新型コロナウイルス感染症への対策について会見する小池百合子都知事=5日午後、東京都新宿区(宮崎瑞穂撮影)
新型コロナウイルス感染症への対策について会見する小池百合子都知事=5日午後、東京都新宿区(宮崎瑞穂撮影)

 ゴールデンウイーク合併号の続き。

 『週刊朝日』(5・8-15合併号)のワイド特集で都民ファーストの会の初期メンバー3人のうちの一人(その後離党)、上田令子都議が小池百合子都知事に苦言。

 〈「テレビCM、YouTube動画、都バスや地下鉄の広告などあらゆる場所で小池さんの名前と顔が目に入りました。7月5日投開票の都知事選間近だというのに、まるで公費を使った選挙運動」〉

 テレビCMに限っても、

 〈小池氏が登場する15秒のCMは5種類あり、民放6局で4月9日から15日までの1週間で約600本放映された〉

 コロナウイルスに乗じ、石原慎太郎元都知事が財政改革でためたカネをジャブジャブ使って自らの選挙運動をやっているわけだ。

 同じ『週刊朝日』の連載コラム「田原総一朗のギロン堂」で田原さん、読者が安倍叩(たた)きに関心を示さない、と嘆いている。

 〈国民は、というより世界中の人たちが恐怖の中で、どうすれば身を守れるのか、と全身全霊で闘っている。
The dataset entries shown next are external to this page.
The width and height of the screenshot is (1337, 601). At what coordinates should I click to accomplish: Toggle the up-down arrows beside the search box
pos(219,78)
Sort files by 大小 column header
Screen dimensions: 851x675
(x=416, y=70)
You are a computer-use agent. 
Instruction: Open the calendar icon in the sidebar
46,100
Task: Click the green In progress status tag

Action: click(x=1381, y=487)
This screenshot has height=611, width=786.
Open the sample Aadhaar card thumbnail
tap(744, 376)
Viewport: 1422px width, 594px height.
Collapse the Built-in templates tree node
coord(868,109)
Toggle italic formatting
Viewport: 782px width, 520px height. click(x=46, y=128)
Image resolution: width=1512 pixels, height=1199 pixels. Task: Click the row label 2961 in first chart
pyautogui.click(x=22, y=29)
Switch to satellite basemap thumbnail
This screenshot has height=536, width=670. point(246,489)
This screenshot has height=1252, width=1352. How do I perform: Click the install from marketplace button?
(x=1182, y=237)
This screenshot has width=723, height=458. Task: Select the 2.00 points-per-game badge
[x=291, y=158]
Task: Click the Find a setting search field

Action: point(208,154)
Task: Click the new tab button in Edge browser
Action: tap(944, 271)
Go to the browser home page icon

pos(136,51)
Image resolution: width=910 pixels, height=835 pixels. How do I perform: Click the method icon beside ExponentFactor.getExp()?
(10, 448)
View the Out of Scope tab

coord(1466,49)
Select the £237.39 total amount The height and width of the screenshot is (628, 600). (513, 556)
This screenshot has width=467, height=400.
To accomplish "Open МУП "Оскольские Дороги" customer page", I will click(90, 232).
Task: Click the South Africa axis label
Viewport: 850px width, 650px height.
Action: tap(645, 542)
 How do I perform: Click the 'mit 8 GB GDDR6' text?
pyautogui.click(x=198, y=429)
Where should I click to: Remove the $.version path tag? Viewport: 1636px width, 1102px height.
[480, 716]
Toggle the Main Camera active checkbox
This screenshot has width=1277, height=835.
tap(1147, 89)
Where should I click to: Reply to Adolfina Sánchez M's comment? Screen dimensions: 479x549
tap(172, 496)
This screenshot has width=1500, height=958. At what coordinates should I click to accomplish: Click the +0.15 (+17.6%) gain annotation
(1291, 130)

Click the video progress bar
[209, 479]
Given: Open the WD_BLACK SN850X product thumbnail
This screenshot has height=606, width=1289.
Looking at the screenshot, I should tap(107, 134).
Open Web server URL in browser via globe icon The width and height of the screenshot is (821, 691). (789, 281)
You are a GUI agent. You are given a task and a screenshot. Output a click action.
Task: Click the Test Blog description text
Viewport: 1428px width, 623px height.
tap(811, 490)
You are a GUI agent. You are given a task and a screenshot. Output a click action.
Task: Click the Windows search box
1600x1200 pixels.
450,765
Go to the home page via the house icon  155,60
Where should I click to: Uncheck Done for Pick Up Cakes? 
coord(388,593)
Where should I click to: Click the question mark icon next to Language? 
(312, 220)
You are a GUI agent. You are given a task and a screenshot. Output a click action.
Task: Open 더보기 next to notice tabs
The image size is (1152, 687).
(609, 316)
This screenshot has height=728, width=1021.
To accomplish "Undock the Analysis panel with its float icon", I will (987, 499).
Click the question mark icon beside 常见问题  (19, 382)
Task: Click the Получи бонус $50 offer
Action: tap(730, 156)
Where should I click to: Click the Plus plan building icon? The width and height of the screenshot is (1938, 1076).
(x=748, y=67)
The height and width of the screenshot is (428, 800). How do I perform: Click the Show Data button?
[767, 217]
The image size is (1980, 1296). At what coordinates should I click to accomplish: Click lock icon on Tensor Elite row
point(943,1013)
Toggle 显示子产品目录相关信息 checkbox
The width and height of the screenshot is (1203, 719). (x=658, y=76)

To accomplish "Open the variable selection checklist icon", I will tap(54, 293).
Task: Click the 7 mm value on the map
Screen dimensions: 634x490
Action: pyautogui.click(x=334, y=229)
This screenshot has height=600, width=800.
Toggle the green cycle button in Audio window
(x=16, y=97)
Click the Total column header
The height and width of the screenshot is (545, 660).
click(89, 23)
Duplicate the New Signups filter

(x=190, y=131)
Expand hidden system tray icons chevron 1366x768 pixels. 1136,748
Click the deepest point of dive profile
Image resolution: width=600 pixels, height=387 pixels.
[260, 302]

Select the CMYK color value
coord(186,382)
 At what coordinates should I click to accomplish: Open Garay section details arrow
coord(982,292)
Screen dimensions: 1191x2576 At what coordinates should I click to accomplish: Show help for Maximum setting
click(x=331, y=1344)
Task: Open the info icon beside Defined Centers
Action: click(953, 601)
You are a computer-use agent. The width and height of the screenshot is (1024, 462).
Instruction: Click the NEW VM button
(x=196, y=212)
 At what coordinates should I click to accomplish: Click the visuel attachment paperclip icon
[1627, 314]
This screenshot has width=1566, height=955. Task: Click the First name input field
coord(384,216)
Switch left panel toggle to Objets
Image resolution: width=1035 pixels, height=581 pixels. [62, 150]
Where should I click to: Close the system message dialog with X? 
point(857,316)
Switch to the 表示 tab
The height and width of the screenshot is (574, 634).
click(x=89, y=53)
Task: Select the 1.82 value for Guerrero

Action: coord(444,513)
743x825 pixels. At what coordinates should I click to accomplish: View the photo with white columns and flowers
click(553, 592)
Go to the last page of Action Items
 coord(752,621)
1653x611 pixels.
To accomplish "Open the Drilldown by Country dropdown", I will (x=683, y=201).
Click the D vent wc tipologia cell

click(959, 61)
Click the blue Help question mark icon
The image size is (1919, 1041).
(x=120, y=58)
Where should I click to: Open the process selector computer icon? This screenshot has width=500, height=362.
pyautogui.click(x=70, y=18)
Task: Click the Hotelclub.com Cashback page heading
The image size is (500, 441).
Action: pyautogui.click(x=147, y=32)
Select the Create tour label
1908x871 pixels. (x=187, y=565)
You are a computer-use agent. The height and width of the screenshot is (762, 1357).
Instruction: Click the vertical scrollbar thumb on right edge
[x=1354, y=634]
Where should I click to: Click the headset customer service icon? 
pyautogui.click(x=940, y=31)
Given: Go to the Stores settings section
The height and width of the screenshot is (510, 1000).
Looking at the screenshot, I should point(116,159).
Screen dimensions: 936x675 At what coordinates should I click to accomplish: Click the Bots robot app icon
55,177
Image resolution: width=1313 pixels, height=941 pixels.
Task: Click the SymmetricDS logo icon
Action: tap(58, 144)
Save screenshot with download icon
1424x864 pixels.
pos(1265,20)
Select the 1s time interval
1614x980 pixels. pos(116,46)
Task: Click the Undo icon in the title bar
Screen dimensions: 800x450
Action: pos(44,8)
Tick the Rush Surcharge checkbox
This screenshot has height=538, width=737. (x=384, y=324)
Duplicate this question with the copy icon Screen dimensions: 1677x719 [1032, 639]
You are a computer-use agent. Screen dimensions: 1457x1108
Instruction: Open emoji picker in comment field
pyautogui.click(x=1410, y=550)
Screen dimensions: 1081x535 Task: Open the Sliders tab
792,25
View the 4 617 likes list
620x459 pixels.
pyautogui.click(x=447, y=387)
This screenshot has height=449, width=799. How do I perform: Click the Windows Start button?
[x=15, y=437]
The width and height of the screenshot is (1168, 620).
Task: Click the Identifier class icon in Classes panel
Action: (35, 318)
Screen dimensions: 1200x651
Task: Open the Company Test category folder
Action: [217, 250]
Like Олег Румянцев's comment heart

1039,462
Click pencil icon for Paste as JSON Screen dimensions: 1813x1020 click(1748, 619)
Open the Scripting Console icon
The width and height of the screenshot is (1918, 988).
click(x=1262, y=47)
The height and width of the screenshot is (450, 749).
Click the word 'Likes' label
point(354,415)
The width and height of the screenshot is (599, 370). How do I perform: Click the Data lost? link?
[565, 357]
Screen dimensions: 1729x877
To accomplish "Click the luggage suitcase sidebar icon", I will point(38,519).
そうした人々にとって、もちろん私も含めてだが、今現在の安倍首相叩きの氾濫(はんらん)は、いささか無神経に思えるのではないだろうか〉

 田原さん、遅過ぎます!

 『週刊現代』(5/2・9GW特大スペシャル合併号)のトップは「新型コロナウイルス禍 なぜ日本の死者数はこんなに少ないのか」。まさに〈いま本当に知りたいこと〉に違いない。

 (1)クラスター対策が成功したから(5)BCGの予防接種を受けているから(8)日本人の生活習慣-など9つの仮説を検証しているのだが、意外だったのは(9)日本語の特性。

 〈「日本語はほとんど口を動かさずに話せる言語」(京都府立医科大学特任教授の藤田佳信氏)〉だから〈欧米諸国の人が使う言語より唾が飛びにくい〉。

 結局、なぜ死者が少ないのかはわからなかった。

 それにしても外出自粛下で、各誌、取材の大変さが思いやられる。